On the way back from Alliance, I stopped in Bridgeport because on the way up I'd noticed 687 historical markers. Hm, says I, either this town's erecting monuments to The Time Bubba Done Builted Something (like an OIL WELL fucking northern Colorado), or something really intensely interesting happened here. The second one, as it turns out. Bridgeport is the confluence of the California Trail, the Mormon Trail, and the Oregon Trail. There's a separate, well-marked Auto Tour for each so you can retrace the steps of the pioneers, except much much faster, and without the cholera. And speaking of cholera, it has its very own roadside monument. Brigeport and surrounding environs aren't content to let their monuments rest at "The Time Bubba Done Found the Ocean." Nope, they explain social and historical context of each monument, the hardships the settlers faced, and why they didn't have AAA or OnStar. And it's not "Indians, Rarrrr!" which is nice - these monuments seem to be well-balanced.
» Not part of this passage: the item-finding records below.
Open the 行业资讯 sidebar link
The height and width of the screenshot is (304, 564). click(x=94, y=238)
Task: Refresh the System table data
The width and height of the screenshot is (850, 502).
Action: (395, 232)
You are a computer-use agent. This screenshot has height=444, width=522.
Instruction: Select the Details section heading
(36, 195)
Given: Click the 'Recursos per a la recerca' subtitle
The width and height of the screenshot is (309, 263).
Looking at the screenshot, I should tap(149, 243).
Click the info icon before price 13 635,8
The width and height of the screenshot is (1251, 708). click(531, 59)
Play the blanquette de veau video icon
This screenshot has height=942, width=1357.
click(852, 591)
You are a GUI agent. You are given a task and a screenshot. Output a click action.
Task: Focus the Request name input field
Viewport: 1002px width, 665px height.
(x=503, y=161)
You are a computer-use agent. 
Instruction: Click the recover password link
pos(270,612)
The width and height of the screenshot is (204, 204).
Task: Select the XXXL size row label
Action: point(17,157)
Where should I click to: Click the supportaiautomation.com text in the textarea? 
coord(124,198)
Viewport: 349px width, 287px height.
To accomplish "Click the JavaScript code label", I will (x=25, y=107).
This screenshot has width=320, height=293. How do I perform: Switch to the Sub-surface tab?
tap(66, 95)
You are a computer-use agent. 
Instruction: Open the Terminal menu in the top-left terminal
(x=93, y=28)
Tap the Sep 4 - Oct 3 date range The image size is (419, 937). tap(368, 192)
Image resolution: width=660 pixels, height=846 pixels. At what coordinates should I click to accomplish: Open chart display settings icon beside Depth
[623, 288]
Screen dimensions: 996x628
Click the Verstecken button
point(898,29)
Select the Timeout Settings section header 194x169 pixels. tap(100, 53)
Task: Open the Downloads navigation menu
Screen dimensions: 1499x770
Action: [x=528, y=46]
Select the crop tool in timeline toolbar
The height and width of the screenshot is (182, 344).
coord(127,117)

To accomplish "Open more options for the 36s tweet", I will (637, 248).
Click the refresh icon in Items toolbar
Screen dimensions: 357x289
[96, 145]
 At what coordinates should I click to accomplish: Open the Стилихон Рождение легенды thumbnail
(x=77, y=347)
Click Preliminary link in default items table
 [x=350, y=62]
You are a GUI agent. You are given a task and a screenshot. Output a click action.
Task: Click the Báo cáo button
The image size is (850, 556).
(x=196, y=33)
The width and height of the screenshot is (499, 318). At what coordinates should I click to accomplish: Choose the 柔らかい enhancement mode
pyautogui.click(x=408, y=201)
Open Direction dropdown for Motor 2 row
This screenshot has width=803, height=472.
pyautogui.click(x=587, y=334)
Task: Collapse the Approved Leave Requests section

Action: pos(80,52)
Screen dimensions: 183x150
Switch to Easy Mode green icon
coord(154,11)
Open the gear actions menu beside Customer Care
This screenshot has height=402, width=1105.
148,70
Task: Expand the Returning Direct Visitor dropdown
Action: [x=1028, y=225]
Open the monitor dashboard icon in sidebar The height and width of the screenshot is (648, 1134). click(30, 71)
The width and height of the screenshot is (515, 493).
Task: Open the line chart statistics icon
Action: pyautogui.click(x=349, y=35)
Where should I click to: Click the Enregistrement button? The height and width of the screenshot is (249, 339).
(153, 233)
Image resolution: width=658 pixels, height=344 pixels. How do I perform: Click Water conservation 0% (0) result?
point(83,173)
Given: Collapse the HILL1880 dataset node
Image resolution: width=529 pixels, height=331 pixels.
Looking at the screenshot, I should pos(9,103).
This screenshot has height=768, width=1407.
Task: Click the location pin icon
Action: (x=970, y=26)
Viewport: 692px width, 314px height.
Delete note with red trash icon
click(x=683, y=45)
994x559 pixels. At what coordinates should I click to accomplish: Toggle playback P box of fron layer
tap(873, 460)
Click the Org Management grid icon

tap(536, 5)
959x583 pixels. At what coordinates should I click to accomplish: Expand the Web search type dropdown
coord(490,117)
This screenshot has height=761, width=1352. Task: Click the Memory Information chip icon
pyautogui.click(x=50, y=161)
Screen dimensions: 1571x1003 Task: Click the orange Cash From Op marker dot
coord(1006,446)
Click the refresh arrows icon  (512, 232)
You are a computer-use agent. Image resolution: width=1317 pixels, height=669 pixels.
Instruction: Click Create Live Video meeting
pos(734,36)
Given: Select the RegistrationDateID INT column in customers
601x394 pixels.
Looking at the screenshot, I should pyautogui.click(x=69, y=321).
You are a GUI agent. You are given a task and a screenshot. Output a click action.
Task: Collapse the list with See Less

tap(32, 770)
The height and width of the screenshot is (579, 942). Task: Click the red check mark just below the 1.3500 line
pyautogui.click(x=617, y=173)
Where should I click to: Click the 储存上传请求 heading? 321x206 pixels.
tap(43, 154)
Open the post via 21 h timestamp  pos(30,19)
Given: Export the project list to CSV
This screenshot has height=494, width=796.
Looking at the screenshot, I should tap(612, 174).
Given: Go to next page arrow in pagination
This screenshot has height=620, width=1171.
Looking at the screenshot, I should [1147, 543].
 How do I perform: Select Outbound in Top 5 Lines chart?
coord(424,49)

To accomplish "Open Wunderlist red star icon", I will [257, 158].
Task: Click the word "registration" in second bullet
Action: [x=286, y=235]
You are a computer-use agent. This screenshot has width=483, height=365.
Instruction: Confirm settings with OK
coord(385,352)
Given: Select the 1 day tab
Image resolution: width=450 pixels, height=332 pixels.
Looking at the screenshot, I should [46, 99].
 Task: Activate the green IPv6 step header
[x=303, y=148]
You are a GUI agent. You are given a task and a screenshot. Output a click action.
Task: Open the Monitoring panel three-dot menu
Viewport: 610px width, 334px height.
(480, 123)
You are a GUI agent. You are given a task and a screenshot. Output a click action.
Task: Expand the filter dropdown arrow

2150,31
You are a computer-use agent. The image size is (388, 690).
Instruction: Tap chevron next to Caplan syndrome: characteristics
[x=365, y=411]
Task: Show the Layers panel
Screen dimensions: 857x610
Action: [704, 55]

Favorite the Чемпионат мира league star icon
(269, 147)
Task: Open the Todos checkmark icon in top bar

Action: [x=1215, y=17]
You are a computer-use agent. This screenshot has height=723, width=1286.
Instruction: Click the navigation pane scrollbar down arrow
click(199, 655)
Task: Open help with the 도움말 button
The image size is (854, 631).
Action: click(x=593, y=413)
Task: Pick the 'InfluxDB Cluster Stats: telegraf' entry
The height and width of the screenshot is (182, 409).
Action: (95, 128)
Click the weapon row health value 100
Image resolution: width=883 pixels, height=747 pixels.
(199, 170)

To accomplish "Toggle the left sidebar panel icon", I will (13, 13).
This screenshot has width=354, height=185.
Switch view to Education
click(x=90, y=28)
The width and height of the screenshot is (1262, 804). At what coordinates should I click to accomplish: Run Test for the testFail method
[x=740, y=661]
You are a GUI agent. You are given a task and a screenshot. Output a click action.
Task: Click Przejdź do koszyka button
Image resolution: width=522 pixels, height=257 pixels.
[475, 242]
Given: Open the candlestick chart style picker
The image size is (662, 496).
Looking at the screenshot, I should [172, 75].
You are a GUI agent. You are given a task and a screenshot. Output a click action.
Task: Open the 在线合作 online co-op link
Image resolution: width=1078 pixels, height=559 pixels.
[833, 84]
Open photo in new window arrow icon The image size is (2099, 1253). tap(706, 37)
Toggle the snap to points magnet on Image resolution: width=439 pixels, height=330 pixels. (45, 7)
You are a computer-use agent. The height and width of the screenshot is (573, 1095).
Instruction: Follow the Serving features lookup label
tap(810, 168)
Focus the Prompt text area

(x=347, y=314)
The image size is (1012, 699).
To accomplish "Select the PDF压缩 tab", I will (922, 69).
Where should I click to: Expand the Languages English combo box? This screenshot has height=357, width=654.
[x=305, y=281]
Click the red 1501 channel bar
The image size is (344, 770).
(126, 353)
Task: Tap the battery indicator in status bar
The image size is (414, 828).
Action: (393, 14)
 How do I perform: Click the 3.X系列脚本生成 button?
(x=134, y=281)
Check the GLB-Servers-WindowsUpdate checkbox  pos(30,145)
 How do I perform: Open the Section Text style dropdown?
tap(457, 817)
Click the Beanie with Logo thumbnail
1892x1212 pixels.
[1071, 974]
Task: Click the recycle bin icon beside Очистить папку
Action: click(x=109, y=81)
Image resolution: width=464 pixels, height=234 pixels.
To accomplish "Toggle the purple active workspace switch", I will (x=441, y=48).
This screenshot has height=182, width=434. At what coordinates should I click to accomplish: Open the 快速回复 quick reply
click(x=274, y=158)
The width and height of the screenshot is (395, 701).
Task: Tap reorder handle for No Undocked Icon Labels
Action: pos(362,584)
Which brings me to Mud Springs, which is the "Indians, Rarrrr!" part of the trip. I'd seen the sign for "Mud Springs Historical Site" on the way up. Nebraska seems to be a brutally honest place (with the exception of the Arbor Day sign). The Vikings went to a barren, frozen wasteland without even a Starbucks, came back to their fellow Vikings, and said "We've discovered this place called Greenland!" The Nebraskans take a place with a bracken, muddy spring, and call it "Mud Springs." Of course, it's not there any more, the Souix having attacked the Pony Express station that was there. It happens. The marker gave the impression that it wasn't that big a deal, and anyway, the Souix were cheesed off, and haven't we all had days like that? To get to Mud Springs, I had to go up a winding dirt road for a few miles. Nothing says loving like forcing your sedan to impersonate a 4-wheel-drive.

After glamorous Mud Springs, I went back to Sidney, did the concert, and afterwards played with the bluegrass band in the lobby of the hotel until 1 in the morning. I even sang a little. Then I slept until 7 a.m., when some tool forgot he was COOKING A WAFFLE HUR HUR in the Continental Breakfast Nook, and the ensuing fire set off all the alarms and woke up the entire hotel and everyone had to evacuate. And it was cold. On I-76 going west, I finally found the food and services advertised on the highway sign for Roggens, and my initial instinct to flee was, indeed, the right one. Now, though? I am at home, praying for a desperate moment of calm before hell week, in which I have fifty thousand things to do.